THE PROBLEM: Find each line in the entries below that contains the word "label", and copy those lines.

Excerpt from a dataset
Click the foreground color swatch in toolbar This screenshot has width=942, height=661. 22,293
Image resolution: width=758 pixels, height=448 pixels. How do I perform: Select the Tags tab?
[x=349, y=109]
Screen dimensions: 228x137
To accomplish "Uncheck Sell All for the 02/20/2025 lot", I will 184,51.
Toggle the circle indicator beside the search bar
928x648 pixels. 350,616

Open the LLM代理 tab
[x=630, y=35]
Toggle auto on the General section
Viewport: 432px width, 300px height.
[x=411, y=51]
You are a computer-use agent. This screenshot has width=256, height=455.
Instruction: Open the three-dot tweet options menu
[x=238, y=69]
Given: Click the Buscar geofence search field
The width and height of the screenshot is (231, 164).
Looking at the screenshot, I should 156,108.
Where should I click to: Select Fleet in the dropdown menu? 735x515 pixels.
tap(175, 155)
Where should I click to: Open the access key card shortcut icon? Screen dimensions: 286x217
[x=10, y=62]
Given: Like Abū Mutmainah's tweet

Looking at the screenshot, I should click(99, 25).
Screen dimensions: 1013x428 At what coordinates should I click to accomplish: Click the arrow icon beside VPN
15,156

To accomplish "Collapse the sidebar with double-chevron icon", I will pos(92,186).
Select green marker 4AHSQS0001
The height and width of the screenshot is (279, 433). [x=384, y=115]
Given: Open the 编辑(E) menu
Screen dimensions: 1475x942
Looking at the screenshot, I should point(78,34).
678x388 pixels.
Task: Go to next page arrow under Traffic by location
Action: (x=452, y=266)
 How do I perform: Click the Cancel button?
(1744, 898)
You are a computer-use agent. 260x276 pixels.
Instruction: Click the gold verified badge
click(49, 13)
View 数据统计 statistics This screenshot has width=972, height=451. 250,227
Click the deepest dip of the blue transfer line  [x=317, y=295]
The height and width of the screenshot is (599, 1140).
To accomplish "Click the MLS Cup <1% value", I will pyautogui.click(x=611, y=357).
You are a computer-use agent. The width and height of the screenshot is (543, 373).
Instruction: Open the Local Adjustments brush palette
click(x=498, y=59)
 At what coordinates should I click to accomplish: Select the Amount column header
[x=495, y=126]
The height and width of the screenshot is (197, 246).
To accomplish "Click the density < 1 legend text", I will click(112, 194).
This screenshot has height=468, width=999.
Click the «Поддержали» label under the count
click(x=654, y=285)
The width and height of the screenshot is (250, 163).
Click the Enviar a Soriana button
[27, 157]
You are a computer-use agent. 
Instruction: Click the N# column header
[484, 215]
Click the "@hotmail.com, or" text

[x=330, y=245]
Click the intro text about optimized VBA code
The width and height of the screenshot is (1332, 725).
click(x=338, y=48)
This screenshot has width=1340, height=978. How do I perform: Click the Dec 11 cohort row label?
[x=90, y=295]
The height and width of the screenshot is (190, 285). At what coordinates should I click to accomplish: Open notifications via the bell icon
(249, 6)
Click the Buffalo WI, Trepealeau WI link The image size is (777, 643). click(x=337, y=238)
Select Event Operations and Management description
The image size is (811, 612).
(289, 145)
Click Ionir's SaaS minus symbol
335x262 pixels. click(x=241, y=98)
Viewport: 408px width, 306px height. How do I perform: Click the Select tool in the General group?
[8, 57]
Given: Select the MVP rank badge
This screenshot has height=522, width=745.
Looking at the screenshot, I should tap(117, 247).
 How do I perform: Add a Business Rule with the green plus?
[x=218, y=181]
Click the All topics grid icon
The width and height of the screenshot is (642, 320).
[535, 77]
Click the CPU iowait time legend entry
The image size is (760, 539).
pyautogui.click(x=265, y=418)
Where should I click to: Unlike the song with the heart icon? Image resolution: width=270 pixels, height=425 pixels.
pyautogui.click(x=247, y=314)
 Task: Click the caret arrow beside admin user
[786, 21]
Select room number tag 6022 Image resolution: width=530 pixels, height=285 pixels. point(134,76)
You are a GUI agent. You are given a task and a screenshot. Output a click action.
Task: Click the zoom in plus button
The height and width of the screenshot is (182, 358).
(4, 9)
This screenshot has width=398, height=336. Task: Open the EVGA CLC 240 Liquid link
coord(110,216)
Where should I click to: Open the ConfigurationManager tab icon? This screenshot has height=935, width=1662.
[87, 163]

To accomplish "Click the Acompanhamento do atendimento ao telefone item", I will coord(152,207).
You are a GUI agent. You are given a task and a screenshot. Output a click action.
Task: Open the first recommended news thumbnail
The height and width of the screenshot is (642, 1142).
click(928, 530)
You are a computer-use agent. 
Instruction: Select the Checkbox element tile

THE RESULT:
Click the «Поддержали» label under the count
This screenshot has width=1340, height=978. How do I perform: Click the Dec 11 cohort row label?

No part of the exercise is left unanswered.